En 1927, à Chicago, se retrouvent deux amies d’enfance, perdues de vue depuis longtemps. Leurs caractères et leurs ambitions sont très différents ; on peut même dire que tout les oppose, hormis le fait d’être suffisamment claires de peau pour passer pour blanches, alors qu’elles possèdent du sang noir toutes les deux. La ségrégation, depuis les lois de Jim Crow, obligent noirs et blancs à vivre séparés, et le métissage n’existe pas. Dans l’Amérique ségrégationniste, on est noir ou blanc et il faut choisir son camp. La belle et sulfureuse Claire a épousé un Blanc raciste, en lui cachant ses origines, et vit dans la hantise d’être découverte. Irène a choisi une autre voie : elle est devenue une mère de famille respectable et revendique au contraire son appartenance à la communauté noire. Son amie l’exaspère et la fascine à la fois. Toutes les deux, de chaque côté de la colour line, sont la proie conscience ou inconsciente d’une terrible quête identitaire.

 

Ces deux femmes possèdent une complexion claire qui leur permet de passer pour blanches et peuvent être prises pour des Espagnoles ou des Italiennes au teint mat.

Irène a choisi : son mariage avec un homme qui ne peut pas « passer » pour blanc et le le fait d’être mère de deux fils dont l’un est foncé fait d’elle une mère de famille respectable. Elle  côtoie le gratin des cercles de Harlem, et mène une vie de femme installée et bourgeoise. Sa vie est toute tracée dans les limites qui lui sont imposées, sans danger.

Claire, dont le prénom est suffisamment symbolique est une femme inquiète et troublée dont la vie peut basculer à tout moment. Moralement, elle est du mauvais côté, elle ment et trompe son monde. Pour autant Irène est-elle vraiment plus intègre ? Ne cherche-t-elle pas, au fond, à préserver les apparences, en sacrifiant tout à la sécurité et à la routine, déterminée à faire le bonheur de sa famille sans vraiment penser à elle-même ?

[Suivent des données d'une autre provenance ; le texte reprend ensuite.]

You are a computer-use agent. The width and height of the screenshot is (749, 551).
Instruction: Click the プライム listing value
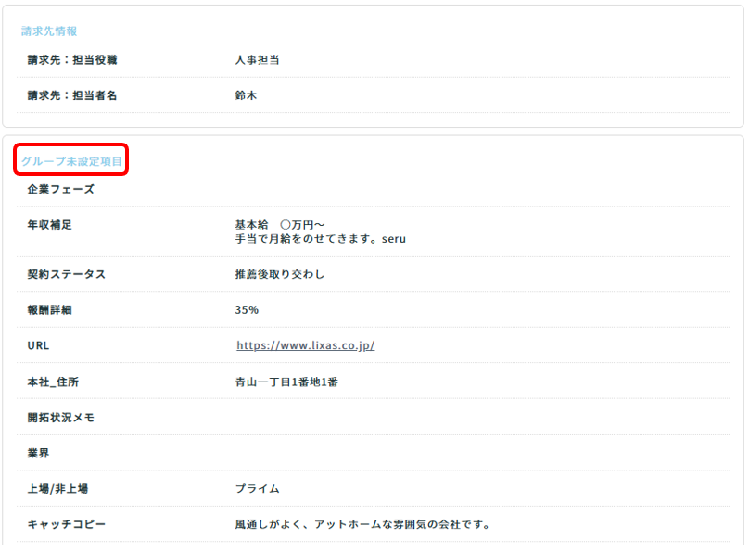click(257, 489)
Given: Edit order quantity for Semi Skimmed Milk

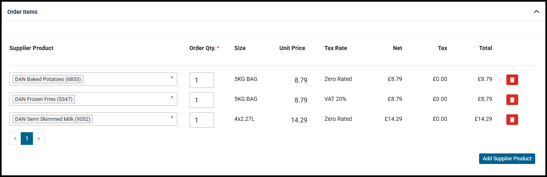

On peut condamner Claire, qui pour « passer » a accepté des compromis qui la déchirent mais elle représente aussi « le risque, l’audace, l’avenir ». Elle est tout le temps sur le fil du rasoir et joue un jeu dangereux. Elle veut pourtant être des deux côtés de la ligne car elle veut retrouver la communauté noire. Elle veut retourner à quelque chose, mais quoi ? Qu’est-ce que l’identité, qu’est-ce qu’une race , puisque cette question est cruciale à l’époque ? La réponse n’est jamais donnée, mais diffractée à travers quantité de situations et de problèmes.

La question morale de la trahison et du mensonge se pose des deux côtés de la colour line. Trahir une communauté ? Se trahir soi-même ? Irène n’est-elle pas elle aussi dans le compromis, au sein de cette bourgeoisie noire qui « singe » parfois la communauté blanche et se tient sagement à l’intérieur des limites qui lui ont été fixées ? Que représente la loyauté ? Et la liberté ?

En ces temps de ségrégation, l’engagement est une nécessité pour lutter contre l’oppression, la lutte pour les droits un engagement politique qui a véritablement un sens.

Alors pourquoi rester sur cette « fine » line ? Pour ne pas se laisser enfermer ? Pour ne pas avoir à choisir et pouvoir affirmer, je suis noire ET blanche ?

Ce livre est passionnant par les questions qu’il pose avec intelligence et finesse. Un peu moins de deux cent pages, mais une maestria qui m’a parfois laissée sans voix. C’est un roman éminemment philosophique qui posent les problèmes et les met en situation.

« Passing » , ou Clair-obscur est un classique maintenant de la littérature américaine qu’il faut absolument connaître.

Je dédie cet article, avec tout mon amour, à une superbe jeune femme noire ET blanche, métisse, Héloïse.